• [DOCUMENT PASSAGE]:
————————
Christian Ethics Today

Harbingers of Hope: Claiming God s Promises in Today`s World

Book Reviews
“Some books are to be tasted, others swallowed.” Francis Bacon (d. 1626) 

Harbingers of Hope: Claiming God’s Promises in Today’s World
William E. Hull
Birmingham: Samford University Press, 2007.

Reviewed by Fisher Humphreys, Birmingham, AL
 
            Dr. William Hull preached these twenty-seven sermons at Mountain Brook Baptist Church where he has served as theologian-in-residence since 1991. His faith in God and love for God’s people and God’s world are evident throughout the book. So are his massive biblical scholarship, his pastoral wisdom, and his brilliant mind. These are bona fide sermons, preached to a Christian congregation, employing biblical texts, and full of wonderful stories, analogies, poetry, and quotable sayings, but they are as thoughtful as formal essays (there are footnotes), and they confirm what Dr. Hull’s friends have always known, namely, that he is routinely thinking three or four steps ahead of most of us.
————————
• [PROBLEM A]:
According to the book review, since what year has William Hull served as theologian-in-residence at Mountain Brook Baptist Church?
• [PROBLEM B]:
Carry on with the book review from where it stops.
The records below this book review are not needed.
————————
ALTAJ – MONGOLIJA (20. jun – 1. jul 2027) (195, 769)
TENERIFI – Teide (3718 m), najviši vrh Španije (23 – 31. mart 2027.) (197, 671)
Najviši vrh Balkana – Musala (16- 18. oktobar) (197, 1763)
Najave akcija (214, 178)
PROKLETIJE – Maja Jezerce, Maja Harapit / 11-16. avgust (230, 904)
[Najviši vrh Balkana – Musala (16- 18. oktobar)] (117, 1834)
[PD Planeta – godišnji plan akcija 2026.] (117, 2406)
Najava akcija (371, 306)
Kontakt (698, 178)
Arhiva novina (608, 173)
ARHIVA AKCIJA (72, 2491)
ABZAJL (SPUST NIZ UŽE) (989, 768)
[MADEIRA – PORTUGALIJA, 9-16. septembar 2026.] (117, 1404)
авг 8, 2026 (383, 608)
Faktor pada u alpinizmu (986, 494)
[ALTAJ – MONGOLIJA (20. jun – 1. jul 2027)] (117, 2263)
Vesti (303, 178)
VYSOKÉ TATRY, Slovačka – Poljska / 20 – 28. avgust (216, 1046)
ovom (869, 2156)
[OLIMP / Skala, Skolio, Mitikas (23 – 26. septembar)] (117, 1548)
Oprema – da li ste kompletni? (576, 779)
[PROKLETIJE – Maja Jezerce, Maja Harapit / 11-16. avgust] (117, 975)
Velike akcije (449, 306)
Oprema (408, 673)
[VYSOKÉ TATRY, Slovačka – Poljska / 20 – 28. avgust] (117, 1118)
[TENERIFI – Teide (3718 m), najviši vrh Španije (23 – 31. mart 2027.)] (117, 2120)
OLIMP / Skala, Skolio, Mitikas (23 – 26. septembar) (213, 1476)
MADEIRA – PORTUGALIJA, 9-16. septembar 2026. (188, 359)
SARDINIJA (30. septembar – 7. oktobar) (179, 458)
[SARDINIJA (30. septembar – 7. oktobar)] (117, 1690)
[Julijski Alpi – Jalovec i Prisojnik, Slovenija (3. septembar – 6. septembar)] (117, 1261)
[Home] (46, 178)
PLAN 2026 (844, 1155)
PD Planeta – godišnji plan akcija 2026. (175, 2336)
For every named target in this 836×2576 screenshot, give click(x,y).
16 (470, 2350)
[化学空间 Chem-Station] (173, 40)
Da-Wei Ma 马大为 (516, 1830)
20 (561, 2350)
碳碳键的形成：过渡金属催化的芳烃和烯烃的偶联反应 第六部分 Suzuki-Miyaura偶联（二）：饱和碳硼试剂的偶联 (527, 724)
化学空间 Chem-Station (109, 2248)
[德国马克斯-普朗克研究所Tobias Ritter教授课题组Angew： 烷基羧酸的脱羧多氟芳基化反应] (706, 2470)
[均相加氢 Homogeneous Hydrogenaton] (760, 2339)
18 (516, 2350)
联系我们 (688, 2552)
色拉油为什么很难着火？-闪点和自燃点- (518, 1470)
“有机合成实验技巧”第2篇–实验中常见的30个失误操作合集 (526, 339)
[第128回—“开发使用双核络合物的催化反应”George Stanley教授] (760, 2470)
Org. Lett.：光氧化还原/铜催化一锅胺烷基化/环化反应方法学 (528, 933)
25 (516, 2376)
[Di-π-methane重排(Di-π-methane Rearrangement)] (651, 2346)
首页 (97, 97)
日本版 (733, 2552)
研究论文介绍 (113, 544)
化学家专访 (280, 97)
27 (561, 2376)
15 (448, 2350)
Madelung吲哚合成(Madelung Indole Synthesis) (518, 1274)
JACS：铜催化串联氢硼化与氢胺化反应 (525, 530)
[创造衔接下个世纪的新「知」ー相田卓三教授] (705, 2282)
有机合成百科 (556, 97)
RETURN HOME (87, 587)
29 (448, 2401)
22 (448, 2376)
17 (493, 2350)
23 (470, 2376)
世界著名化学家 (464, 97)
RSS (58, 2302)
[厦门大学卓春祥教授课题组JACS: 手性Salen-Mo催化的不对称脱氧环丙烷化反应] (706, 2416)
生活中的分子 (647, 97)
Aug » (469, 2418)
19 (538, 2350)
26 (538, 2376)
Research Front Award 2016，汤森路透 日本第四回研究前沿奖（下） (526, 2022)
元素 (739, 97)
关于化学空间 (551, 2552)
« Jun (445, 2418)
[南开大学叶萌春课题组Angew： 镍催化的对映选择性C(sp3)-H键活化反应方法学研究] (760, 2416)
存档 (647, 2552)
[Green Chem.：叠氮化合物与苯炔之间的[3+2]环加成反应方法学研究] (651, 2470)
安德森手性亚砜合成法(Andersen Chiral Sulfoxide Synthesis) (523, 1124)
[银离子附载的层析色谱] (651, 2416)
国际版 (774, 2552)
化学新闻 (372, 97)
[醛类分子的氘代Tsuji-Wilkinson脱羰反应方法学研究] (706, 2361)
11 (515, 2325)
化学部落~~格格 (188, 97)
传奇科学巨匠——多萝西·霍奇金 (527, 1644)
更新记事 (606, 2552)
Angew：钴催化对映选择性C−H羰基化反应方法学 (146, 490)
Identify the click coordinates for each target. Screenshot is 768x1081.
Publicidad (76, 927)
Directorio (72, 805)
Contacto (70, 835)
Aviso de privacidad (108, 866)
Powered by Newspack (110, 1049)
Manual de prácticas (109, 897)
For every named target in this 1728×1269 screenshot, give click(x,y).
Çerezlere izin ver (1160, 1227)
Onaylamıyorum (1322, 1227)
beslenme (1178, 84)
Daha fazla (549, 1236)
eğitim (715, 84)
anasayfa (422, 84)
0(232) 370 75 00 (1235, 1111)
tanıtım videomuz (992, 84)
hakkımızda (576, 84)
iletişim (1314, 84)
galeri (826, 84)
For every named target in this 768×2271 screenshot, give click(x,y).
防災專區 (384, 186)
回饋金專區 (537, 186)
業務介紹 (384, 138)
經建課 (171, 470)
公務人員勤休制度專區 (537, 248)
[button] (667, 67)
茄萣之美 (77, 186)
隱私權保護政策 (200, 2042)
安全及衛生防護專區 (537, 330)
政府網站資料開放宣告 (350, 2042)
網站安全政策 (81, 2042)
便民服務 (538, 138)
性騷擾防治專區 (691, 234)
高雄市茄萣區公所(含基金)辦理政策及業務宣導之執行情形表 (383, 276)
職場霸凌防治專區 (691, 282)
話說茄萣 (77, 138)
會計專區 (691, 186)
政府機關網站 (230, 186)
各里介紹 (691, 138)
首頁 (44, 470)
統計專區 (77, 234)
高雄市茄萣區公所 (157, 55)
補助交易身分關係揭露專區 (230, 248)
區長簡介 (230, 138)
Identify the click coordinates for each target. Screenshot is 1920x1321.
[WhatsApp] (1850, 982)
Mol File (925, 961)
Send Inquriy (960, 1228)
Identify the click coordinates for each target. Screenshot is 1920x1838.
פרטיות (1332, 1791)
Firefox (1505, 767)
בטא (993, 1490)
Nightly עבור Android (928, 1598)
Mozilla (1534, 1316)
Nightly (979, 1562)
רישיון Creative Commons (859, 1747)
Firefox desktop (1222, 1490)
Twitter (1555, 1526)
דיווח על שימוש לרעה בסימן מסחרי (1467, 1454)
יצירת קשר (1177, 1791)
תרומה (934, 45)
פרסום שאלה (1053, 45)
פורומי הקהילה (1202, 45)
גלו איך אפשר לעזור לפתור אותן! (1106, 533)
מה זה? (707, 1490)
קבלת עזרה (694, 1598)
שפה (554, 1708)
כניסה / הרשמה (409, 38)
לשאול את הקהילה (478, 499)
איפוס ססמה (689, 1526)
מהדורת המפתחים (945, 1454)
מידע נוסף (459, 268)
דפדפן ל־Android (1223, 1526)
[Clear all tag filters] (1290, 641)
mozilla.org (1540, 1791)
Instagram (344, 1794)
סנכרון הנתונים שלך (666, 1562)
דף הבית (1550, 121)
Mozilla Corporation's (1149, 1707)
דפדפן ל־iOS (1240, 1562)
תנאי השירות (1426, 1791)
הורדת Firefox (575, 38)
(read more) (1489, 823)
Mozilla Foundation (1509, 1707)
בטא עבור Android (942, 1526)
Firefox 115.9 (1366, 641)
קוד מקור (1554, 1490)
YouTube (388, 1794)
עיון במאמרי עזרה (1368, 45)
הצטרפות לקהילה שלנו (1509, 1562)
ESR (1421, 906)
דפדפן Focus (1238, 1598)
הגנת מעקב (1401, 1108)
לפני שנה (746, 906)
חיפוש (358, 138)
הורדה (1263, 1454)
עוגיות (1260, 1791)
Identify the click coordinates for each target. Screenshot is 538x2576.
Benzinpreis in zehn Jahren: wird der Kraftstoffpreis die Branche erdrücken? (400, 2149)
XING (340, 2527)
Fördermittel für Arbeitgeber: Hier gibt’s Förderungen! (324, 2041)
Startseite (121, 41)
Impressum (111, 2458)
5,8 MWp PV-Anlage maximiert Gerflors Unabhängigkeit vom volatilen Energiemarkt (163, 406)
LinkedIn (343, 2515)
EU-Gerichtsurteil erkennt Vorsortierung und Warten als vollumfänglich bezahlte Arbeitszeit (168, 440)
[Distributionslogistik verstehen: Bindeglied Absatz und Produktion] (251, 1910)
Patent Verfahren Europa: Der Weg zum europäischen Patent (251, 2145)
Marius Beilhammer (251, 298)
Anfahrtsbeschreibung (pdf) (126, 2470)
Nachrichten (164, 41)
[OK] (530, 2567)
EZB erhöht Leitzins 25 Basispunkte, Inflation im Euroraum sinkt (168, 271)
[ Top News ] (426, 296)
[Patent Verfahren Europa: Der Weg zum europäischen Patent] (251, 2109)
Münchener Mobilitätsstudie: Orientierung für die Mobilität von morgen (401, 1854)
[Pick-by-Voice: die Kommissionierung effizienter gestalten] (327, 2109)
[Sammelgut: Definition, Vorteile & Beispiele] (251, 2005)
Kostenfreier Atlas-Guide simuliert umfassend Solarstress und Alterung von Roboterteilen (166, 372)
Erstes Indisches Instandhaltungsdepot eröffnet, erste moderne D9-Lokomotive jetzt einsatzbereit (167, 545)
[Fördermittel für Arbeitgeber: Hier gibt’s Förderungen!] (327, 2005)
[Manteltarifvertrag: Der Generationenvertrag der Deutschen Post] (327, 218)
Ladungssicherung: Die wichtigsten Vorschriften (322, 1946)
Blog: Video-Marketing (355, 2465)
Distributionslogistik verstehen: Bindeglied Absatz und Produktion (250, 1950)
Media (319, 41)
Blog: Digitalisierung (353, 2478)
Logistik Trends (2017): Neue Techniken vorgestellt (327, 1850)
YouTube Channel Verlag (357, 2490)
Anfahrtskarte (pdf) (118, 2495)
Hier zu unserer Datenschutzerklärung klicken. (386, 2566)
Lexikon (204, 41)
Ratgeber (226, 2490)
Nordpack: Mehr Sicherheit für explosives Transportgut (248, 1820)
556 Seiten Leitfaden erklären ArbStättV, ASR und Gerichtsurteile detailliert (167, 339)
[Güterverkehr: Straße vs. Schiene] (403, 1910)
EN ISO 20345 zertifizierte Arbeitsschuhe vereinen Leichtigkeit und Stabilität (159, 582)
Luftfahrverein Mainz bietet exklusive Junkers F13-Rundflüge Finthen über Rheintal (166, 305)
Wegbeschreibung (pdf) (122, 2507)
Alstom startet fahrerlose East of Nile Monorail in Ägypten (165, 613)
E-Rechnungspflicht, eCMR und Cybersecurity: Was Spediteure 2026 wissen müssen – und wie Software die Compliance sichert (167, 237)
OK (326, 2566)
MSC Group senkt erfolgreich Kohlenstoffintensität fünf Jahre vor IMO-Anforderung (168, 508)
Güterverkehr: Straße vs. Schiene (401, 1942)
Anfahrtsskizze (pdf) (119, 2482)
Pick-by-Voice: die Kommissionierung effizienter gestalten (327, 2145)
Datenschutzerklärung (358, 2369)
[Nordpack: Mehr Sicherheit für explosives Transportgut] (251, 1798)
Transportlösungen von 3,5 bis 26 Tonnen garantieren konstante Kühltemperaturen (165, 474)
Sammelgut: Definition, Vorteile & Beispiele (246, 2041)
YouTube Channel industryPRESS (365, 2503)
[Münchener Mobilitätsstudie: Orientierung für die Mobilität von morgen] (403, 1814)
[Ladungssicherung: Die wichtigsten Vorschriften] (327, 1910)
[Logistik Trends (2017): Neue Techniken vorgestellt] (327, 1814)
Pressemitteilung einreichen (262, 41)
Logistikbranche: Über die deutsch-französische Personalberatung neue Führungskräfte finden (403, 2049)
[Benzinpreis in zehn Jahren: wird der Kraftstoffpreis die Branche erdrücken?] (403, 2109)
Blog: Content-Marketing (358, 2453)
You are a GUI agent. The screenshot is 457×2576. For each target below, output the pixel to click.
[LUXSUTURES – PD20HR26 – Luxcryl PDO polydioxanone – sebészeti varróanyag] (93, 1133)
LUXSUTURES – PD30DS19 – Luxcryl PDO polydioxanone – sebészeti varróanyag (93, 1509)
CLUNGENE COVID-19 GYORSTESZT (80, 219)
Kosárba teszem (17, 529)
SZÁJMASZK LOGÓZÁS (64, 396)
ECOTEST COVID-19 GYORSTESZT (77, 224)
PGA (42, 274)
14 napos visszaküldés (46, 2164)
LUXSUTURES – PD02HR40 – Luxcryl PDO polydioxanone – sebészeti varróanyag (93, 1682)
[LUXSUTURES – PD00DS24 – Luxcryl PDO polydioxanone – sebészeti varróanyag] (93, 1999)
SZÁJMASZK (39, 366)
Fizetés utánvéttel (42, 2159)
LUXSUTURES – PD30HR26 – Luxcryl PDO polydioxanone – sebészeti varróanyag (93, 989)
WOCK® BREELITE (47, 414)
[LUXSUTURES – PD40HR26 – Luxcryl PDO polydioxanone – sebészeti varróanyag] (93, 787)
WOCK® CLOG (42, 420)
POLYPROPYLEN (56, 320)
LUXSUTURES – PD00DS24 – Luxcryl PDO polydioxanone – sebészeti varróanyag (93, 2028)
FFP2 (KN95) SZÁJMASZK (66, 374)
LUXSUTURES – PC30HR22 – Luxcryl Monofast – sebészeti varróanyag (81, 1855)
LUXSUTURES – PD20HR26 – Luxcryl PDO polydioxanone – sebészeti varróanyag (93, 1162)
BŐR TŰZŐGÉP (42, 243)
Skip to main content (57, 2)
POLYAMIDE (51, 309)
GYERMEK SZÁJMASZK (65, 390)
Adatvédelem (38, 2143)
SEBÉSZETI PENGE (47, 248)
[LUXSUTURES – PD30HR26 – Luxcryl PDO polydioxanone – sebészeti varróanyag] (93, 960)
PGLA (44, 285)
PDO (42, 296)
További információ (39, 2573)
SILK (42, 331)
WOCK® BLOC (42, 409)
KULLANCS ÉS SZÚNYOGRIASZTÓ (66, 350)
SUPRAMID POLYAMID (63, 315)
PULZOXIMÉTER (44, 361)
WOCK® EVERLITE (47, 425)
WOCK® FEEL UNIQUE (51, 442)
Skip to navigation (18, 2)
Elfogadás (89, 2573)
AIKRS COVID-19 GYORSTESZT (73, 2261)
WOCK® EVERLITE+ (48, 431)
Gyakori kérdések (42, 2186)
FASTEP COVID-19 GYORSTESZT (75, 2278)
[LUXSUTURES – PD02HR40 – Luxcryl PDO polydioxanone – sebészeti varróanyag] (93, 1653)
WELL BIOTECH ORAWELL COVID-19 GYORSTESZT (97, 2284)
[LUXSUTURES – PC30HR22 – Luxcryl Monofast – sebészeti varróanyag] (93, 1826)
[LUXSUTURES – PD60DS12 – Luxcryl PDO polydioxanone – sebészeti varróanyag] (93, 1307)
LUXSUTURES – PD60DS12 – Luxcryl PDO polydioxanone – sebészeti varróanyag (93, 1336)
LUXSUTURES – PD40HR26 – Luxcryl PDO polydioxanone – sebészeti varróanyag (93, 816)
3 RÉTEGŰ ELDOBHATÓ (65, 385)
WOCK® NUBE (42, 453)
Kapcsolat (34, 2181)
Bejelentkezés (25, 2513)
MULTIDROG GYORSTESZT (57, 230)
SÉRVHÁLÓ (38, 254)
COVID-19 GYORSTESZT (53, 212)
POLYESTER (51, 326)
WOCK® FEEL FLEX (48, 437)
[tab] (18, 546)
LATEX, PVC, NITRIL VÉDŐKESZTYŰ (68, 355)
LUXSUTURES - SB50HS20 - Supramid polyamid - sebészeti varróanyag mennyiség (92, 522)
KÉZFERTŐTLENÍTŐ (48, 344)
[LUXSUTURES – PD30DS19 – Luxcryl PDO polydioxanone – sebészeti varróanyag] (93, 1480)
————————
• [RESULT A]:
Since 1991.

• [RESULT B]:
            The sermons are divided into groups dealing with six topics: preaching, God, salvation, growth, renewal, and service. The first sermon, entitled “This Is My Story,” is autobiographical and is a winsome example of the old-fashioned Christian practice of “giving a testimony.” In it Dr. Hull reviews his life as a professor of New Testament, educational administrator, and pastor. The last sermon, entitled “Will We Be ‘Left Behind?’,” is a careful analysis of whether dispensational pre-millennialism is biblical. It closes with these words: “All of us would, I am sure, welcome a shortcut to glory, but I would rather be left behind to share [Jesus’] saving gospel of suffering love with friend and foe alike until time shall be no more.”
            One of the attractive things about these sermons is that in them Dr. Hull brings as much knowledge and care to the task of interpreting the life of the church and the world today as he does to the task of interpreting the Bible. For example, in “Religion in an Age of Terror” he provides an illuminating interpretation of the crisis that radical Islam has created in our world.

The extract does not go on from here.